Meu medo é justamente que, em algum momento entre a decolagem e o pouso, ele não voe.
Toda véspera de voo, vem esse sobressalto: e se…
Sim, já trabalhei isso na análise. Era culpa. A queda seria a punição por eu estar me divertindo (mesmo que a viagem seja a trabalho), gastando dinheiro à toa (mesmo que a passagem seja paga pelo patrão, pelo cliente ou cortesia da companhia aérea).
Meu id e meu ego entenderam perfeitamente e se puseram de acordo. O problema sempre foi o superego, que invariavelmente pedia para ir ao banheiro quando esse assunto vinha à tona — e se escafedia no meio da sessão.

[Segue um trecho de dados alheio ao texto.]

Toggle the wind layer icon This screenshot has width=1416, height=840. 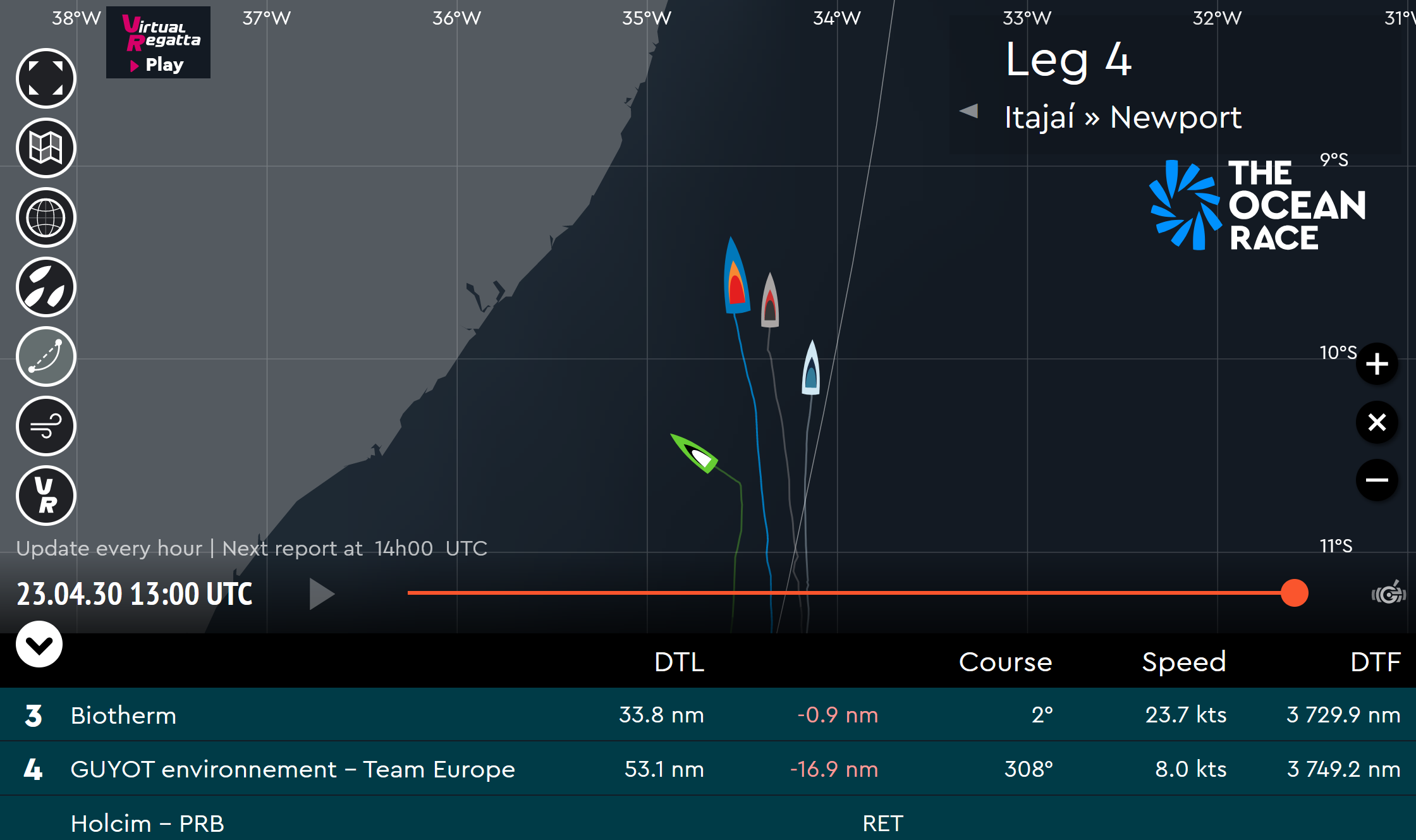(x=46, y=426)
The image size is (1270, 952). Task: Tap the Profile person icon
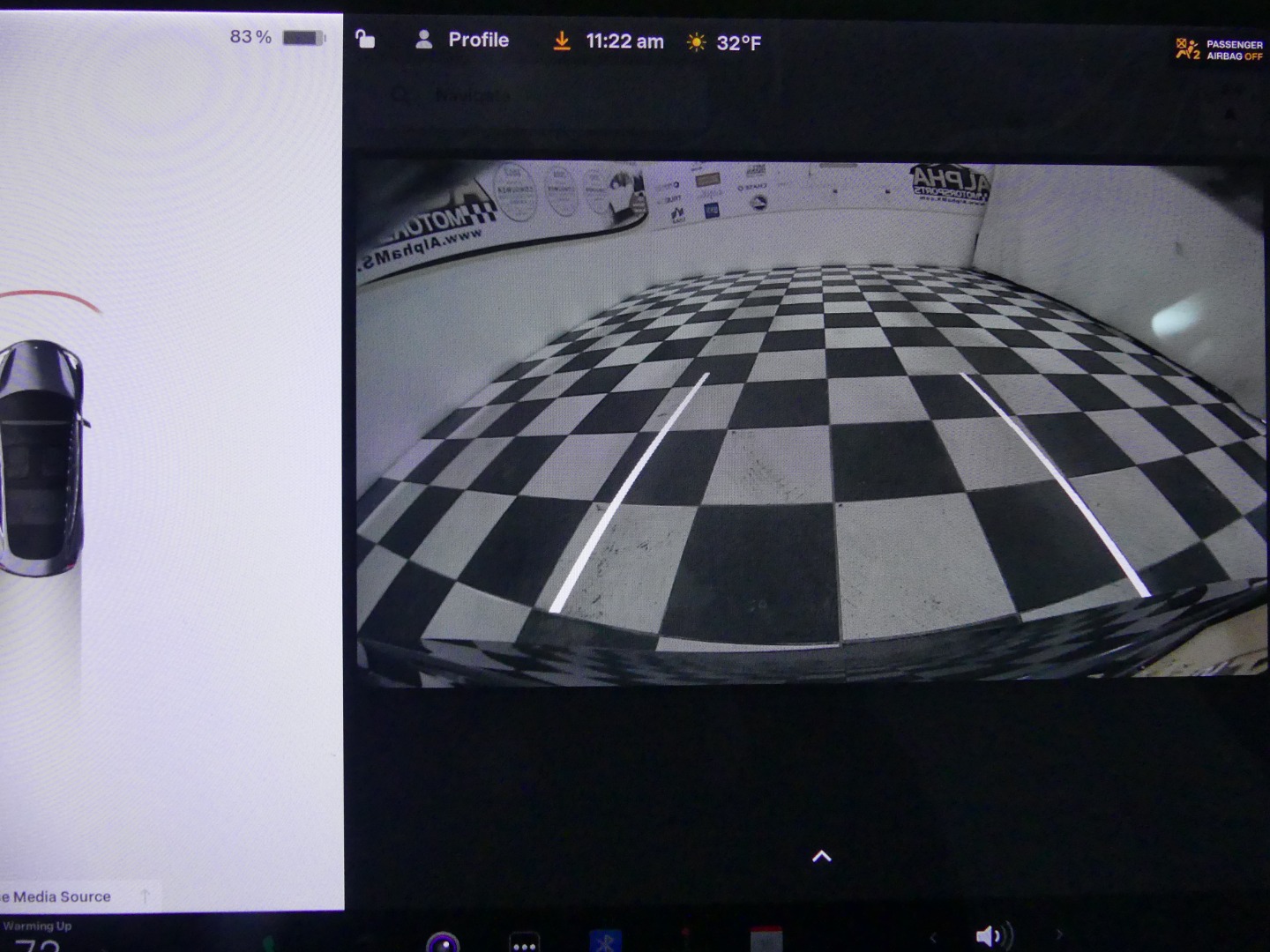click(424, 40)

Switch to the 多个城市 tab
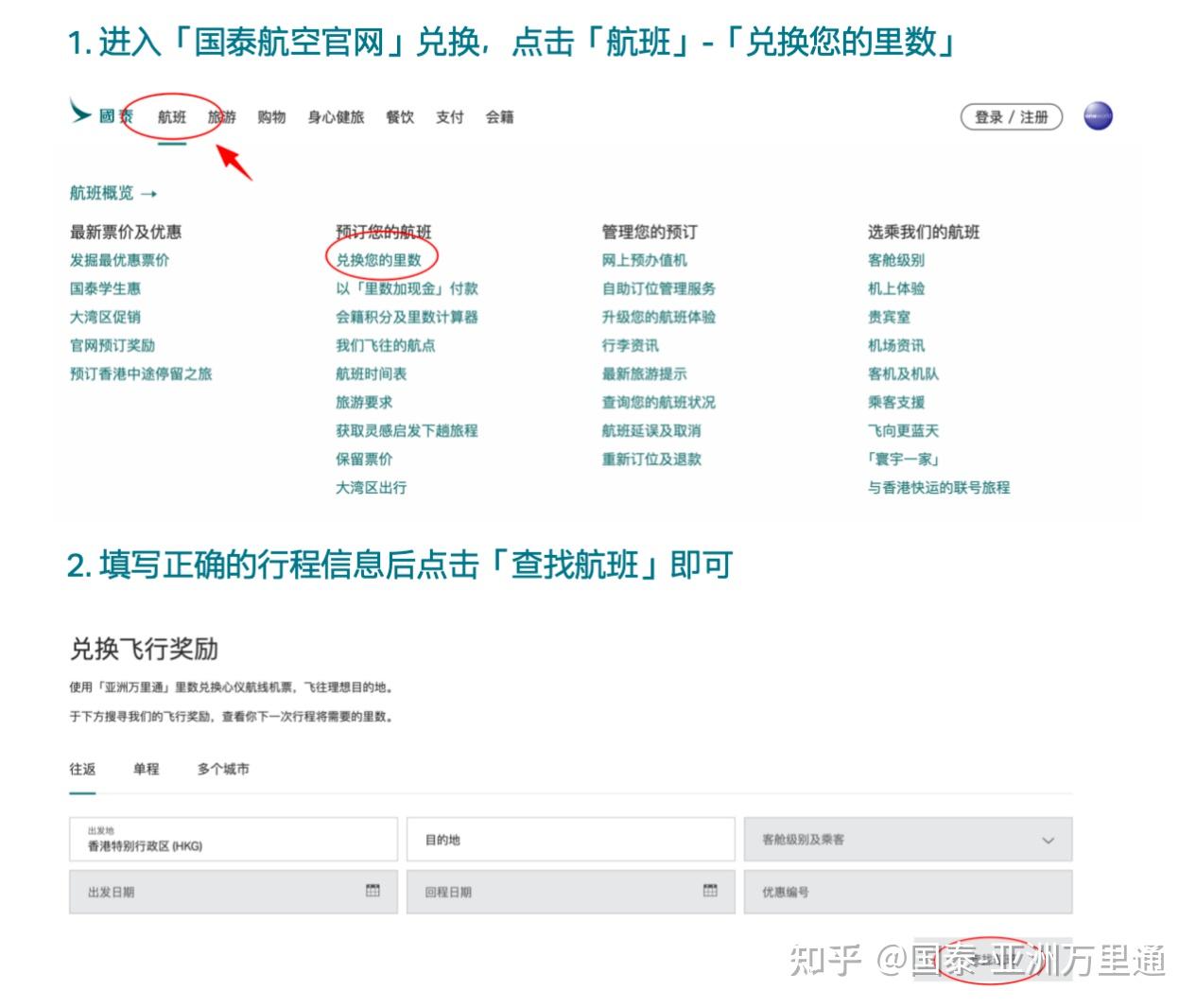(x=221, y=769)
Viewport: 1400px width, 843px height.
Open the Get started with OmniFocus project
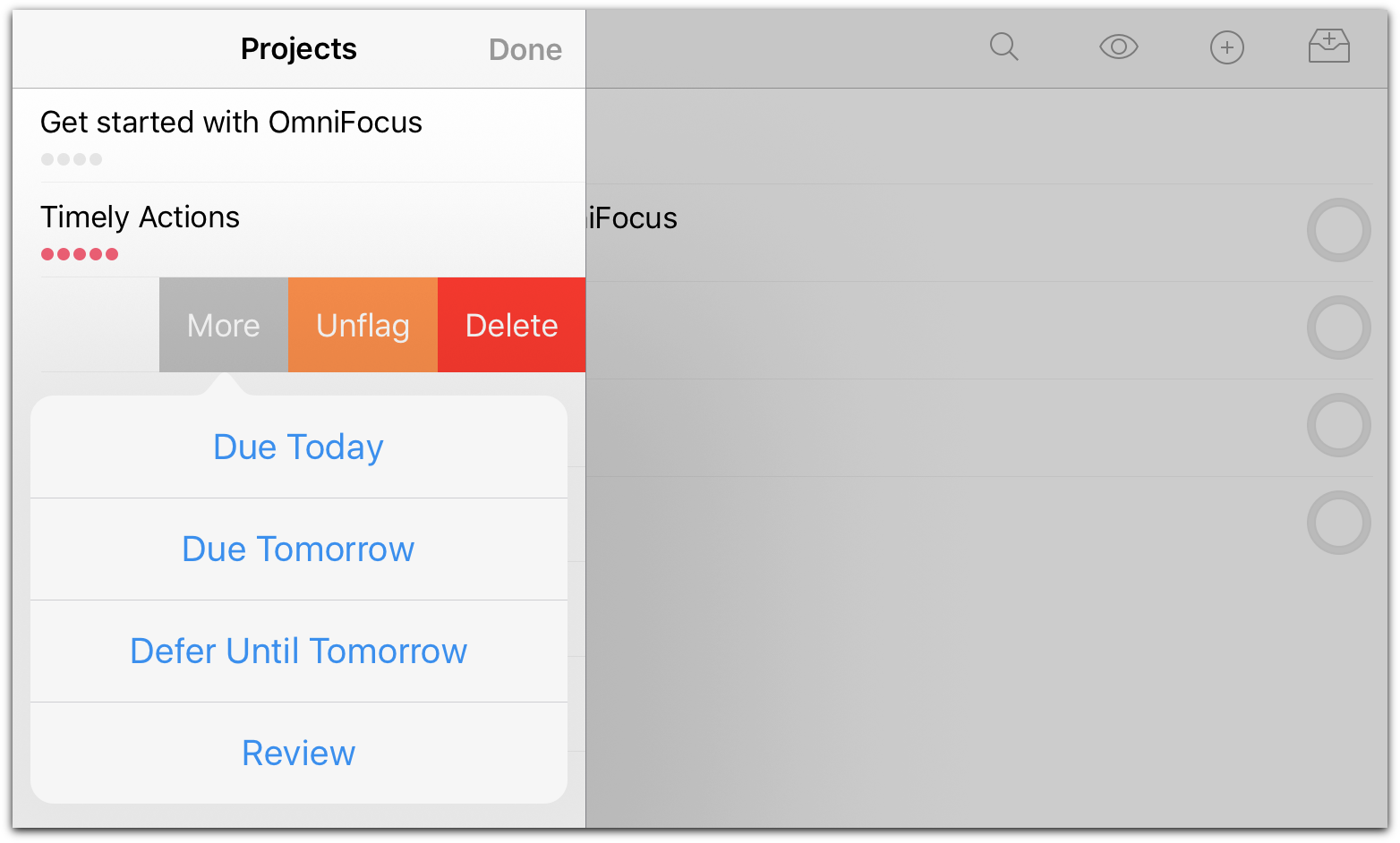231,123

Tirando uma vez, num voo da Pluna para Madri, em que meu assento não existia (e uma comissária teve que ir em pé para que eu pudesse me sentar) e um aguaceiro (certamente condensação do ar condicionado) desabou sobre minha cabeça, e me fez cruzar o Atlântico mais encharcado do que se tivesse ido a nado;
E a vez em que, num voo da Aeroflot, havia ossos de galinha no chão — e fios soltos por toda a aeronave — e o pouso foi meio de banda (com a suavidade de uma jaca madura), e os compartimentos superiores se abriram e as bagagens de mão criaram asas (o que me fez pensar que a companhia deveria mudar o nome para Aeroploft);
E aquela vez em que, vindo de Goiânia, a turbulência foi tão intensa que, se eu estivesse embarcado com um litro de leite, teria aterrissado com um pote de manteiga;
E a ocasião em que, chegando a Halifax, o trem de pouso não baixou e o piloto mandou todo mundo ficar em posição de impacto, porque ia pousar de barriga. Foi nesse dia que descobri ser mentira aquela história de que não há ateus a bordo de aviões em pane: minha única dúvida foi se fechava os olhos e relaxava ou se os mantinha bem abertos para não perder nenhum detalhe do último capítulo. Para não deixar a fofoca pela metade: arregalei os olhos, o trem funcionou, houve mais alívio que pânico no desembarque, quase todos os passageiros preferiram seguir viagem de ônibus; só eu e mais uns dois — possivelmente também ateus — esperaram o próximo voo (em outro avião, porque abuso tem limite).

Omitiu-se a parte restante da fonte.